>>

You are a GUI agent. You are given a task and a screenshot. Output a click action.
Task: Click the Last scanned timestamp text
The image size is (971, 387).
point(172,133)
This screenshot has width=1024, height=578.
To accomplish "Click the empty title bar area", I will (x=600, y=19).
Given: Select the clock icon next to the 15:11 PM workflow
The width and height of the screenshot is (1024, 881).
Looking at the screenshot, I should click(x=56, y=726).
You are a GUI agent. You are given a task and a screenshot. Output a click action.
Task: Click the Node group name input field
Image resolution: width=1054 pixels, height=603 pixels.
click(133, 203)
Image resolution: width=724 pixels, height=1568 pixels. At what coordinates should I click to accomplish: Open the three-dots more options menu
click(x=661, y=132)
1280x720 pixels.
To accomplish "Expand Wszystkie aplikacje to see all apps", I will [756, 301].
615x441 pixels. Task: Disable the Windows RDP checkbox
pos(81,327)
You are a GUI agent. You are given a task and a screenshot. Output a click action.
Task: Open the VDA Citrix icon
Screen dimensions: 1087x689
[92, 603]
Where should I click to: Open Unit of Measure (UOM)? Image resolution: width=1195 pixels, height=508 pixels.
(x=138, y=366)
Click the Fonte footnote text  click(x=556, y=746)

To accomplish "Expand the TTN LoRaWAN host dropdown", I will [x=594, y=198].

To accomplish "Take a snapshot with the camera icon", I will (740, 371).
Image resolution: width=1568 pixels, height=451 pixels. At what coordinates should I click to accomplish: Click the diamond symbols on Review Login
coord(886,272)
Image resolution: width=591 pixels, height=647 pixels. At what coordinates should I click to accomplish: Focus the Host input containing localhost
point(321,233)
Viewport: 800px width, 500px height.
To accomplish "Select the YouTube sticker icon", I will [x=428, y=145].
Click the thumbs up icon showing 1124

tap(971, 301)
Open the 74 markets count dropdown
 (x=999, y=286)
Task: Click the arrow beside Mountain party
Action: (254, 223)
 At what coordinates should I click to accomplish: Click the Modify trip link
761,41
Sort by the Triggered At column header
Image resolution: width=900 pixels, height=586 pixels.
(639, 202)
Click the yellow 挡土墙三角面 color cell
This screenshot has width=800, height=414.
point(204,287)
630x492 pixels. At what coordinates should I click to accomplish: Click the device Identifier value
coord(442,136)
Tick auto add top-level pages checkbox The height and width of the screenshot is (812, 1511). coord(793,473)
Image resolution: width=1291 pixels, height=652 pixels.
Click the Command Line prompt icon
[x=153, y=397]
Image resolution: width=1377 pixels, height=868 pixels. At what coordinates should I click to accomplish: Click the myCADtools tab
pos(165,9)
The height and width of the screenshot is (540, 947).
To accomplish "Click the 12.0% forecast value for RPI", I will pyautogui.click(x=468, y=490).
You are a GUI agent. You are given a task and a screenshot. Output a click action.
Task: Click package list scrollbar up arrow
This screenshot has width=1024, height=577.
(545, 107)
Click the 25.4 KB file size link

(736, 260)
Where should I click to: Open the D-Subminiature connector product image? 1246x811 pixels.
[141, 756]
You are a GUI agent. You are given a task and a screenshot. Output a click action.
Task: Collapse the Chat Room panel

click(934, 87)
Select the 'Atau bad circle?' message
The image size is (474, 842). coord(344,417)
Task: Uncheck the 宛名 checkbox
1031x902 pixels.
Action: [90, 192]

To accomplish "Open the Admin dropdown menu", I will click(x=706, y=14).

<<

**Work order:**
Give every entry again, exactly as it reads.

**Written answer:**
You are a GUI agent. You are given a task and a screenshot. Output a click action.
Task: Click the Last scanned timestamp text
The image size is (971, 387).
point(172,133)
This screenshot has width=1024, height=578.
To accomplish "Click the empty title bar area", I will (x=600, y=19).
Given: Select the clock icon next to the 15:11 PM workflow
The width and height of the screenshot is (1024, 881).
Looking at the screenshot, I should click(x=56, y=726).
You are a GUI agent. You are given a task and a screenshot. Output a click action.
Task: Click the Node group name input field
Image resolution: width=1054 pixels, height=603 pixels.
click(133, 203)
Image resolution: width=724 pixels, height=1568 pixels. At what coordinates should I click to accomplish: Open the three-dots more options menu
click(x=661, y=132)
1280x720 pixels.
To accomplish "Expand Wszystkie aplikacje to see all apps", I will [756, 301].
615x441 pixels. Task: Disable the Windows RDP checkbox
pos(81,327)
You are a GUI agent. You are given a task and a screenshot. Output a click action.
Task: Open the VDA Citrix icon
Screen dimensions: 1087x689
[92, 603]
Where should I click to: Open Unit of Measure (UOM)? Image resolution: width=1195 pixels, height=508 pixels.
(x=138, y=366)
Click the Fonte footnote text  click(x=556, y=746)

To accomplish "Expand the TTN LoRaWAN host dropdown", I will [x=594, y=198].

To accomplish "Take a snapshot with the camera icon", I will (740, 371).
Image resolution: width=1568 pixels, height=451 pixels. At what coordinates should I click to accomplish: Click the diamond symbols on Review Login
coord(886,272)
Image resolution: width=591 pixels, height=647 pixels. At what coordinates should I click to accomplish: Focus the Host input containing localhost
point(321,233)
Viewport: 800px width, 500px height.
To accomplish "Select the YouTube sticker icon", I will [x=428, y=145].
Click the thumbs up icon showing 1124

tap(971, 301)
Open the 74 markets count dropdown
 (x=999, y=286)
Task: Click the arrow beside Mountain party
Action: (254, 223)
 At what coordinates should I click to accomplish: Click the Modify trip link
761,41
Sort by the Triggered At column header
Image resolution: width=900 pixels, height=586 pixels.
(639, 202)
Click the yellow 挡土墙三角面 color cell
This screenshot has width=800, height=414.
point(204,287)
630x492 pixels. At what coordinates should I click to accomplish: Click the device Identifier value
coord(442,136)
Tick auto add top-level pages checkbox The height and width of the screenshot is (812, 1511). coord(793,473)
Image resolution: width=1291 pixels, height=652 pixels.
Click the Command Line prompt icon
[x=153, y=397]
Image resolution: width=1377 pixels, height=868 pixels. At what coordinates should I click to accomplish: Click the myCADtools tab
pos(165,9)
The height and width of the screenshot is (540, 947).
To accomplish "Click the 12.0% forecast value for RPI", I will pyautogui.click(x=468, y=490).
You are a GUI agent. You are given a task and a screenshot. Output a click action.
Task: Click package list scrollbar up arrow
This screenshot has width=1024, height=577.
(545, 107)
Click the 25.4 KB file size link

(736, 260)
Where should I click to: Open the D-Subminiature connector product image? 1246x811 pixels.
[141, 756]
You are a GUI agent. You are given a task and a screenshot. Output a click action.
Task: Collapse the Chat Room panel

click(934, 87)
Select the 'Atau bad circle?' message
The image size is (474, 842). coord(344,417)
Task: Uncheck the 宛名 checkbox
1031x902 pixels.
Action: [90, 192]

To accomplish "Open the Admin dropdown menu", I will click(x=706, y=14).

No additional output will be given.